[Python-ideas] solving multi-core Python

Thu Jun 25 03:57:19 CEST 2015

On Wed, Jun 24, 2015 at 10:28 AM, Sturla Molden <sturla.molden at gmail.com> wrote:
> The reality is that Python is used on even the largest supercomputers. The
> scalability problem that is seen on those systems is not the GIL, but the
> module import. If we have 1000 CPython processes importing modules like
> NumPy simultaneously, they will do a "denial of service attack" on the file
> system. This happens when the module importer generates a huge number of
> failed open() calls while trying to locate the module files.
>
> There is even described in a paper on how to avoid this on an IBM Blue
> Brain: "As an example, on Blue Gene P just starting up Python and importing
> NumPy and GPAW with 32768 MPI tasks can take 45 minutes!"

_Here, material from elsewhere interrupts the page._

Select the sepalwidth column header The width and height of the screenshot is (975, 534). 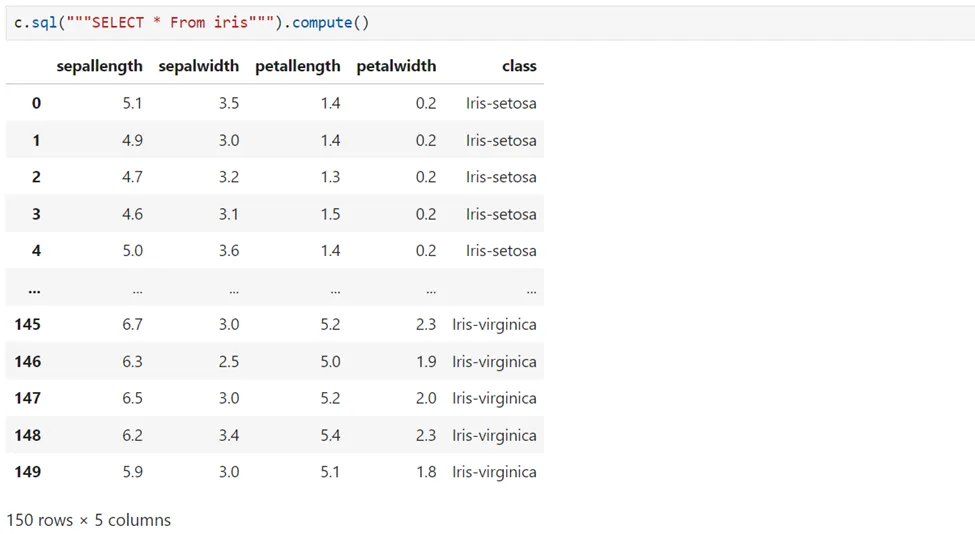click(x=198, y=66)
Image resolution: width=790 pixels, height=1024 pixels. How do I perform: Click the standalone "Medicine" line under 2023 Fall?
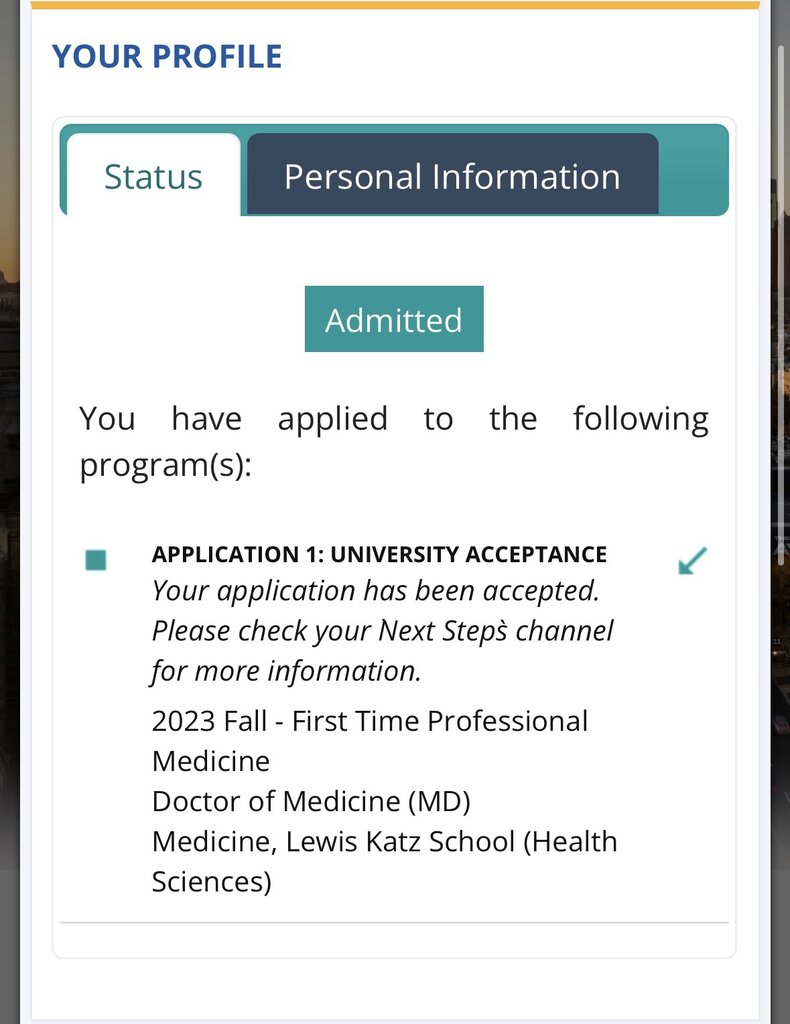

I'm curious what difference there is under Python 3.4 (or even 3.3).
Along with being almost entirely pure Python, the import system now
has some optimizations that help mitigate filesystem access
(particularly stats).

Regardless, have there been any attempts to address this situation?
I'd be surprised if there haven't. :)  Is the solution described in
the cited paper sufficient?  Earlier Barry brought up Emac's unexec as
at least an inspiration for a solution.  I expect there are a number
of approaches.  It would be nice to address this somehow (though
unrelated to my multi-core proposal).  I would expect that it could
also have bearing on interpreter start-up time.  If it's worth
pursuing then consider posting something to import-sig.

-eric